■ Consigne ■
Recopiez uniquement les lignes allant de celle qui contient "The image size is (1237, 417)." jusqu'à celle qui contient "will (x=65, y=50)." incluse, demandes comprises. Multipliez par 0,8 chaque coordonnée figurant dans les réponses, puis arrondissez à l'entier, les moitiés étant arrondies vers le haut.

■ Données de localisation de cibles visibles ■

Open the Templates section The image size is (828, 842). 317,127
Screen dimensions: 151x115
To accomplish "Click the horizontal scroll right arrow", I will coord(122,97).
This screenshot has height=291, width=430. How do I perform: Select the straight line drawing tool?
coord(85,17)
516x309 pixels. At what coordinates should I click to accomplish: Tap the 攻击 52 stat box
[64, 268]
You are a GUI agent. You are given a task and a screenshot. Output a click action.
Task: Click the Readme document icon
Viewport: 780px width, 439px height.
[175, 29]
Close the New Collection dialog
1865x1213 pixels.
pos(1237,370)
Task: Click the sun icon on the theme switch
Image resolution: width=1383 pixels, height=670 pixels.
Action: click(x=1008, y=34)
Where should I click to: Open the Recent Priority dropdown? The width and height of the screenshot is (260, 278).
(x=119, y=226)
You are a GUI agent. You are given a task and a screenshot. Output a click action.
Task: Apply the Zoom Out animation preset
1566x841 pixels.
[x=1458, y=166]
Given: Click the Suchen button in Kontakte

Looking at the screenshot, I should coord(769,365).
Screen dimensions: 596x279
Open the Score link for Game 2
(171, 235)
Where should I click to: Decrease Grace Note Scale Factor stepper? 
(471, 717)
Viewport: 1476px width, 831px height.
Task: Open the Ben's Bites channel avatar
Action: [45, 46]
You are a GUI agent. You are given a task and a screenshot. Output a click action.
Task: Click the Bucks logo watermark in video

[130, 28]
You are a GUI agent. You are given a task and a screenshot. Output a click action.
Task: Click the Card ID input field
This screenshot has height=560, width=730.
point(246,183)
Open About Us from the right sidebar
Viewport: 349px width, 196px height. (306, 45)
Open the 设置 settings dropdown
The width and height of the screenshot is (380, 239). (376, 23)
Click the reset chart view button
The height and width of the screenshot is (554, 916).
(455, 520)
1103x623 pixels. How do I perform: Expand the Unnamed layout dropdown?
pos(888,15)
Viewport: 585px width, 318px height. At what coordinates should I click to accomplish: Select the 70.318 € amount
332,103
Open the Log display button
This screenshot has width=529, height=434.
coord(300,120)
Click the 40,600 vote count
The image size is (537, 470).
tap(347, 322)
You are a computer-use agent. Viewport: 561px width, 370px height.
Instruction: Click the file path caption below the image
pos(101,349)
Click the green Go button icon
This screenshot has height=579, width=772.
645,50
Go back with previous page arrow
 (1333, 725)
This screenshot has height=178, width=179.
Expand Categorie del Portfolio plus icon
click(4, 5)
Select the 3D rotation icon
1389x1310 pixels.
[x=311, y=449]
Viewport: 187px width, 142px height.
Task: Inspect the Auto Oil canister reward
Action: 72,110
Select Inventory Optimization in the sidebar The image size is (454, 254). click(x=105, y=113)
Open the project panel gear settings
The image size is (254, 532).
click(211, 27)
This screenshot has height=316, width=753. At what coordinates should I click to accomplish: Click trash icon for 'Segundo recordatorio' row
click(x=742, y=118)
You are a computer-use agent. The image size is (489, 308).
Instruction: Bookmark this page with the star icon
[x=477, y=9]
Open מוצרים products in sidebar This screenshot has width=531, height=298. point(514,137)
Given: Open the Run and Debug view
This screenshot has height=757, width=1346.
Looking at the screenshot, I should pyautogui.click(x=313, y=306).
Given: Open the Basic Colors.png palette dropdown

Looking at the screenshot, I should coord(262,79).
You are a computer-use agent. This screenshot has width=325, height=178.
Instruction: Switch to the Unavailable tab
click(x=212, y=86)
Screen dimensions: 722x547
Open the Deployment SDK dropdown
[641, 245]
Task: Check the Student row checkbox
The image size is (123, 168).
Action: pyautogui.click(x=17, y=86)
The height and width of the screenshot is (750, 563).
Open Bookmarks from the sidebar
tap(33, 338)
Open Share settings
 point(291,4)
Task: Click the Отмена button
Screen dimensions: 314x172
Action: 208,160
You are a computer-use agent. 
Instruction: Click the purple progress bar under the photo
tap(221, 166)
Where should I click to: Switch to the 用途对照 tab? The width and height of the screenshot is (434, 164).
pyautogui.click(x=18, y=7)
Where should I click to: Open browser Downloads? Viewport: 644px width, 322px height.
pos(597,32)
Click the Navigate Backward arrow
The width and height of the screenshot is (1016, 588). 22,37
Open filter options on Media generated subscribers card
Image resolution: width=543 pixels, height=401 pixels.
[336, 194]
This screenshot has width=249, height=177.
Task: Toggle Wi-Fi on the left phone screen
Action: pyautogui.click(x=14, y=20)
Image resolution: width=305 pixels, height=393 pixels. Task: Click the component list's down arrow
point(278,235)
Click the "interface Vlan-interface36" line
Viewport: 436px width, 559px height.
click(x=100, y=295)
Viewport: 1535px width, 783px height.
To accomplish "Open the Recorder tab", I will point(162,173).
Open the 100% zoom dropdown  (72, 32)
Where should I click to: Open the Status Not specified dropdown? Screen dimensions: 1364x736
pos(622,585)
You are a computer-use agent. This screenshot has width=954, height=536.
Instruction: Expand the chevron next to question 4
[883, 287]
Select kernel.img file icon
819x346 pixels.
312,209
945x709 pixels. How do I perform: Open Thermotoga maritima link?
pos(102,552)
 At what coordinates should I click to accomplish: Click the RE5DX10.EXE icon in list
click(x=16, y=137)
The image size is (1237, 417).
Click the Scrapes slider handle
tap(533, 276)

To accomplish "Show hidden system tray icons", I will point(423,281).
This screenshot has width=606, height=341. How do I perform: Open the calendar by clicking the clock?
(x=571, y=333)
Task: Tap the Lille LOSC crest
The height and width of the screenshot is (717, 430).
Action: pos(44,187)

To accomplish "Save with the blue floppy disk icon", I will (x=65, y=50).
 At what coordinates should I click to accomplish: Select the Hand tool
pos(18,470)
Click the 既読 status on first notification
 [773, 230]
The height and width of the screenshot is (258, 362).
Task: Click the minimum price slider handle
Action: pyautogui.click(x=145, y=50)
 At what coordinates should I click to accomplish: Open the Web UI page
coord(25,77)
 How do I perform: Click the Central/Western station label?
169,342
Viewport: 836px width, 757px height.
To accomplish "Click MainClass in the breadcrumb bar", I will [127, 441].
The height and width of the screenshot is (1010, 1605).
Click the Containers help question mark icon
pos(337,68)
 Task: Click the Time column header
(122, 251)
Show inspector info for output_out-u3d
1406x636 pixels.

■ Corrigé ■
The image size is (1237, 417).
Click the Scrapes slider handle
tap(426, 221)

To accomplish "Show hidden system tray icons", I will point(338,225).
This screenshot has width=606, height=341. How do I perform: Open the calendar by clicking the clock?
(x=457, y=266)
Task: Tap the Lille LOSC crest
The height and width of the screenshot is (717, 430).
Action: pos(35,150)

To accomplish "Save with the blue floppy disk icon", I will (x=52, y=40).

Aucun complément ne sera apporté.